A device as shown in FIG. 1 has been known as a rainwater monitoring device for the measurement of the pH values of the rainwater, and is utilized for the purpose of investigating and researching the problem of acid rain. The device of FIG. 1 comprises the following: a funnel-shaped water receiver 101 for receiving the rainwater; a reservoir 102 disposed thereunder for storing the rainwater collected by the receiver; and a pH sensor 103 for analysing the pH value of the rainwater stored in the reservoir 102. The receiver 101 and the reservoir 102 are placed outdoors during rainfalls for sampling the rainwater. The rainwater thus sampled is supplied to the pH sensor 103 as the specimen material for the measurement of the pH value of the rainwater. After the measurement is made, the water receiver 101 and the reservoir 102 are cleaned manually.

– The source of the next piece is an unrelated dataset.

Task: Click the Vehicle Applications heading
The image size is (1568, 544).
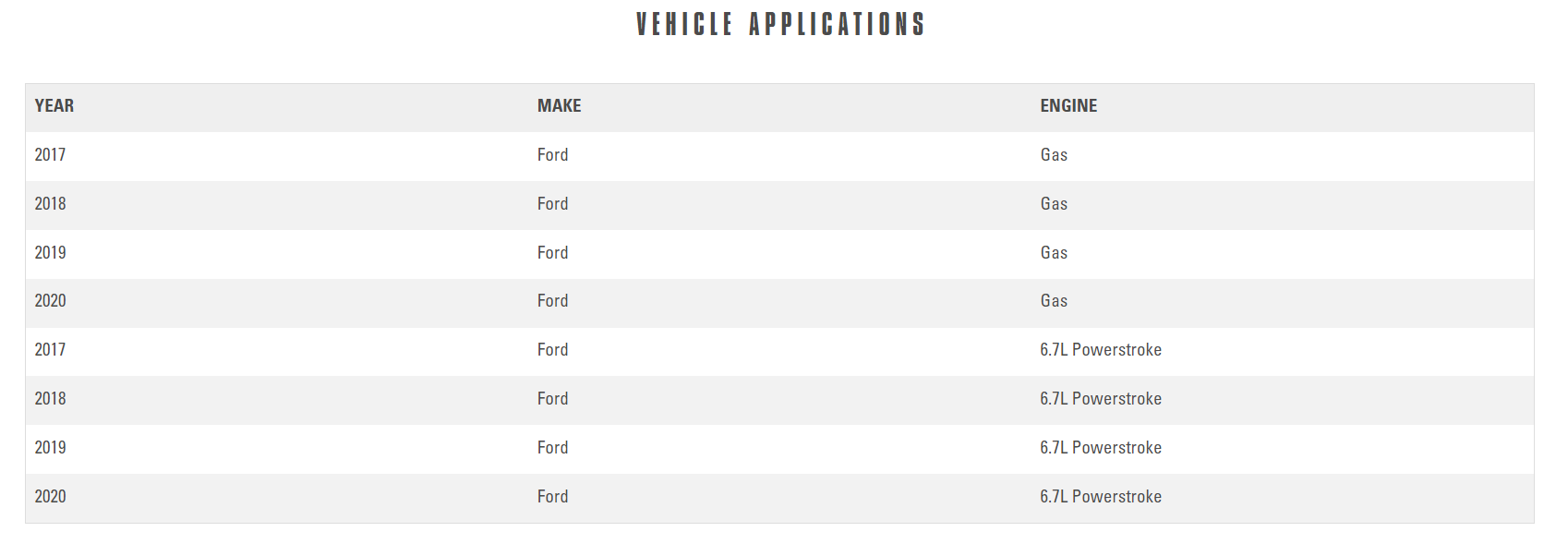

The above-described conventional rainwater monitoring device has the following disadvantages. Since the measurements, as well as the cleaning operations after the measurements, are all effected manually by personnel, the device not only incurs personnel expenses, but has the problems that the cleaning of the measurement containers such as the receiver 101 and the reservoir 102 tend to be insufficient, and errors in the measured values tend to be great due to variations in the cleanliness of the reservoir 102 and the receiver 101 after they are cleaned. Namely, for measurements of extremely high precision, thorough cleaning of the measurement containers for the rainwater is essential. To this end, it is necesary to effect exact evaluations of the cleaning operations of the measurement containers after the cleaning. For effecting such exact cleaning evaluations, it is necessary to clean under identical conditions the measurement containers for the rainwater on the one hand, and the evaluation containers for the cleaning water on the other, which are for evaluating the contamination states of the cleaning water that has been used in cleaning the measurement containers for the rainwater. When, however, the cleaning is effected manually, it is extremely difficult to control the cleaning conditions to be exact as is required. Thus, cleaning evaluations may be completely omitted, or, even when cleaning evaluations are effected, they tend to be far from sufficient since the cleaning conditions as mentioned above are not controlled exactly.
Recently, the need for taking preventive measures against acid rains and for suppressing occurences of acid rains are becoming increasingly apparent. For effecting these, it is necessary to analyse the ionic contents, ect., of the rainwater for the purpose of investigating and determining the rainfall regions of the acid rains or the frequencies thereof, so that the sources of release of contaminants can be specified on the basis of the analyses. For such analysis, it is necessary to enhance the measurement sensitivity such that trace amounts of ions at the level of a few ppb (parts per billion) to a few hundred ppb can be detected; however, the above conventional rainwater monitoring device falls far short of meeting such requirements.